Researchers at Caltech have developed an ultrathin camera sensor that doesn't need a lens to provide focus, opening up the possibility of dramatically thinner embedded designs.
The key to the sensor is an optical phased array (OPA) that computationally does what lenses do using shaped pieces of glass or plastic.
The OPA has an 8x8 array of light receivers, each of which can individually add a tightly controlled time delay (or phase shift) to the light it receives, enabling the camera to selectively look in different directions and focus on different things with large amounts of digital signal processing (DSP).
"Here, like most other things in life, timing is everything," said Ali Hajimiri, Bren Professor of Electrical Engineering and Medical Engineering in the Division of Engineering and Applied Science at Caltech, and the principal investigator. "With our new system, you can selectively look in a desired direction and at a very small part of the picture in front of you at any given time, by controlling the timing with femto-second--quadrillionth of a second--precision,"
"We've created a single thin layer of integrated silicon photonics that emulates the lens and sensor of a digital camera, reducing the thickness and cost of digital cameras.
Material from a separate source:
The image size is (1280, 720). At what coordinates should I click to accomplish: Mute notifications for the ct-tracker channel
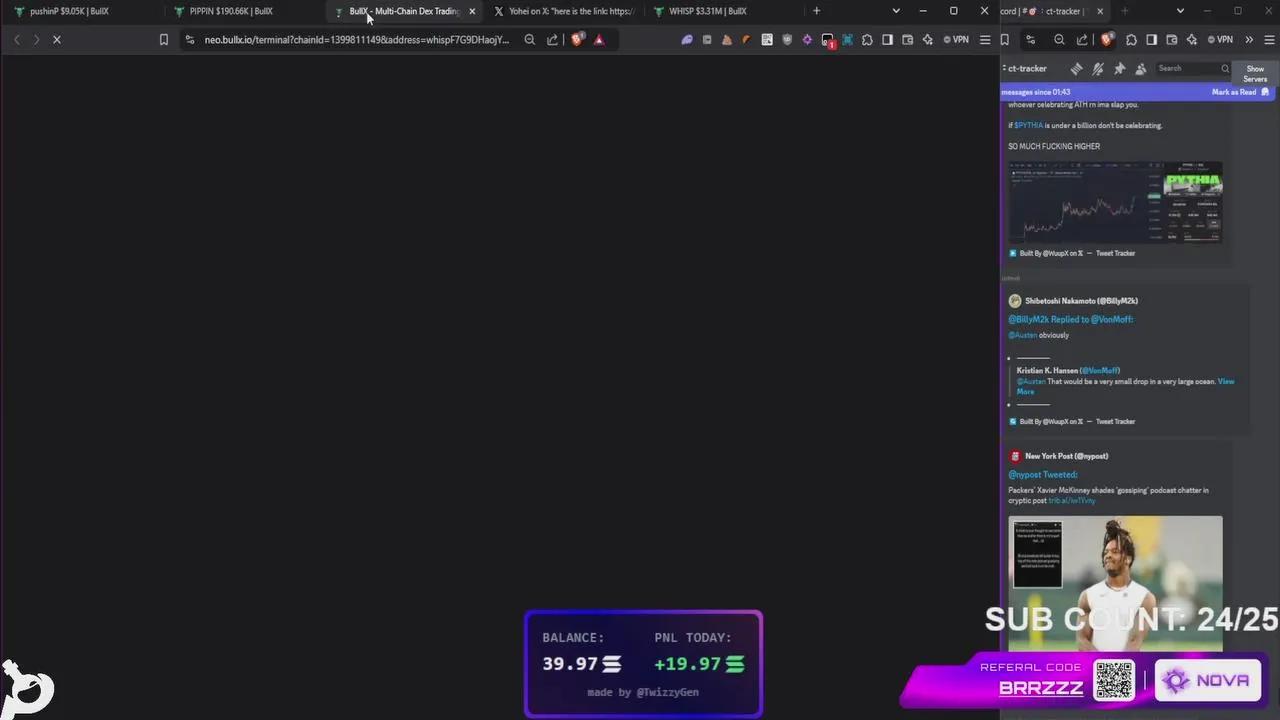coord(1097,68)
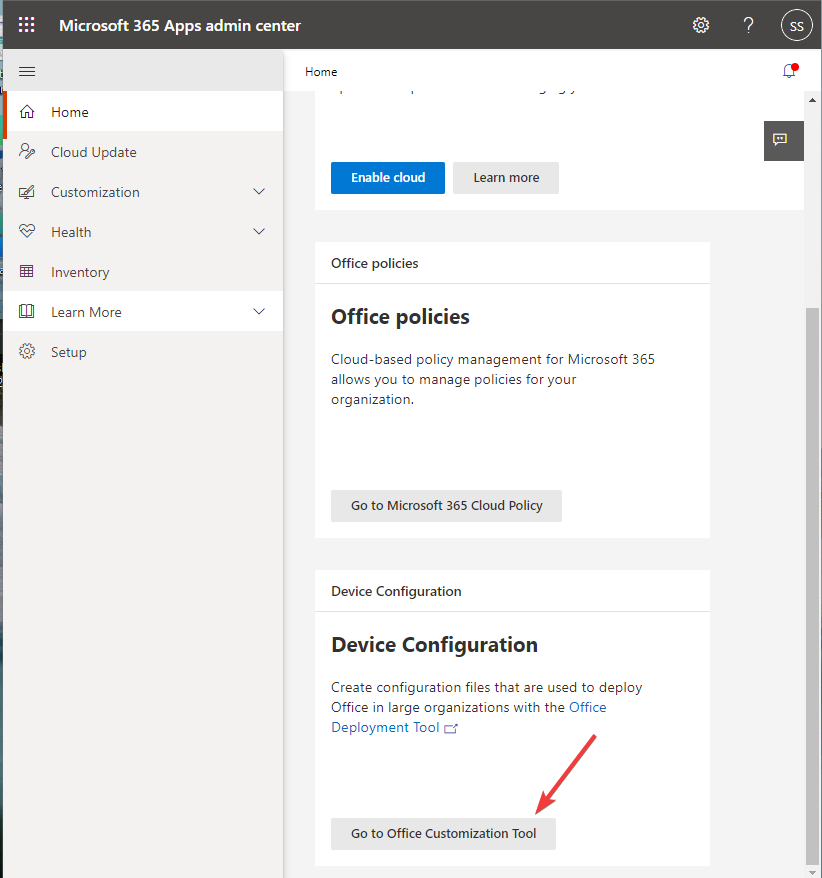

It can mimic a regular lens, but can switch from a fish-eye to a telephoto lens instantaneously -- with just a simple adjustment in the way the array receives light," he said.
A similar principle to a phased array antenna is used in reverse in an optical phased array receiver. Light waves that are received by each element across the array cancel each other from all directions, except for one. In that direction, the waves amplify each other to create a focused image.
"What the camera does is similar to looking through a thin straw and scanning it across the field of view. We can form an image at an incredibly fast speed by manipulating the light instead of moving a mechanical object," says graduate student Reza Fatemi.
Last year, Hajimiri's team developed a one-dimensional version of the camera that was capable of detecting images in a line, such that it acted like a lensless barcode reader but with no mechanically moving parts. This first 2D lensless camera has an array composed of just 64 light receivers, limiting the resolution, but represents a proof of concept for a fundamental rethinking of camera technology says Hajimiri.
"The applications are endless," says graduate student Behrooz Abiri. "Even in today's smartphones, the camera is the component that limits how thin your phone can get. Once scaled up, this technology can make lenses and thick cameras obsolete. It may even have implications for astronomy by enabling ultra-light, ultra-thin enormous flat telescopes on the ground or in space."
"The ability to control all the optical properties of a camera electronically using a paper-thin layer of low-cost silicon photonics without any mechanical movement, lenses, or mirrors, opens a new world of imagers that could look like wallpaper, blinds, or even wearable fabric," said Hajimiri.
Naturally the team is now working on scaling up the camera by designing chips that enable much larger receivers with higher resolution and sensitivity.